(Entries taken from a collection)

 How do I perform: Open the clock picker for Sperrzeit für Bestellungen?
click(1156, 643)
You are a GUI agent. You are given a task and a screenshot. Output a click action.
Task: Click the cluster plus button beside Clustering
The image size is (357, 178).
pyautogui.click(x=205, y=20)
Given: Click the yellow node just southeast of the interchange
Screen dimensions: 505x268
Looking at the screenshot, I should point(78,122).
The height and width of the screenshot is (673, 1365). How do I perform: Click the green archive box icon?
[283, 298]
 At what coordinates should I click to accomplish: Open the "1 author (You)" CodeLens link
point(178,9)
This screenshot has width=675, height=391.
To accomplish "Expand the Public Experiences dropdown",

### [Task to complete]
Each entry should be written out again exactly, with no word left out.

### [Answer to this problem]
 How do I perform: Open the clock picker for Sperrzeit für Bestellungen?
click(1156, 643)
You are a GUI agent. You are given a task and a screenshot. Output a click action.
Task: Click the cluster plus button beside Clustering
The image size is (357, 178).
pyautogui.click(x=205, y=20)
Given: Click the yellow node just southeast of the interchange
Screen dimensions: 505x268
Looking at the screenshot, I should point(78,122).
The height and width of the screenshot is (673, 1365). How do I perform: Click the green archive box icon?
[283, 298]
 At what coordinates should I click to accomplish: Open the "1 author (You)" CodeLens link
point(178,9)
This screenshot has width=675, height=391.
To accomplish "Expand the Public Experiences dropdown",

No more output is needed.